In mental health, studies have consistently shown bias in diagnosis in black patients. Black patients are more frequently diagnosed with schizophrenia rather than mood disorders when compared with white patients presenting with the same symptoms. Even when a correct diagnosis is made, black patients are less likely to receive evidence-based care than their white counterparts.

These deeply embedded practices and history have cultivated a mistrust, and at times a fear of health care and mental health care institutions in the black community. There is legitimacy in the black community’s concern about misdiagnosis and inappropriate care. Unfortunately, some have chosen not to seek care when needed.

Mental Health Stigma

Erica, a mid-30’s black woman, presented with depression for most of the past year. Raised by two loving parents, she had attended graduate school after college and now worked as an assistant professor at a local university. She had never sought professional help for her mood symptoms, but worried that they were interfering with her work and home life.

Stigma surrounding mental illness is pervasive in the black community. When Erica opened up to her mother about her mood concerns, her mother advised her to talk to her pastor. She discouraged her from seeking professional help worried that people might think she was “crazy.”

Mental health stigma and misinformation has created a reluctance for many in the black community. Holding shame around mental illness means that individuals are less likely to seek appropriate care. When they do look for help, black individuals are more likely to seek counsel from places of worship or family and friends. Unfortunately, their help-seeking often stops there.
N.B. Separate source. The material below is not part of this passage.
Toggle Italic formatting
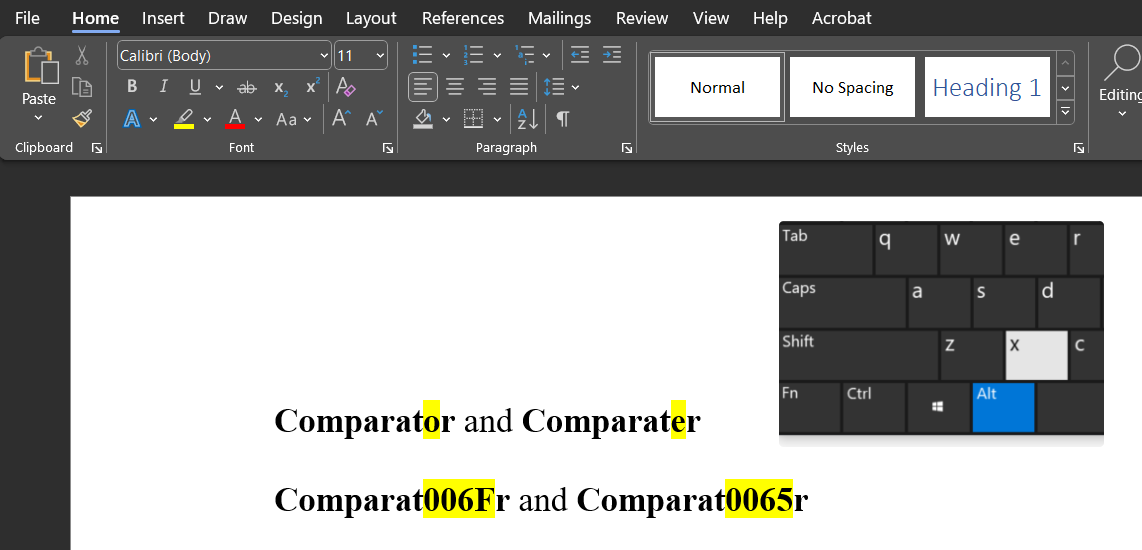 coord(164,87)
Culturally sensitive care recognizes these issues and makes space within the therapeutic relationship for these issues to be acknowledged honestly to the degree that each individual needs.


Consider all the spoken and unspoken concerns that accompany your clients or patients into your office. The basics of accessing care, trusting the intentions and guidance of care providers, and trusting the legitimacy of their own health concerns complicate the black experience in mental health care. Psychiatrists and therapists should examine their own beliefs about and around issues of race. Understand what influences your practice and informs how you bring cultural sensitivity into your patient or client interactions.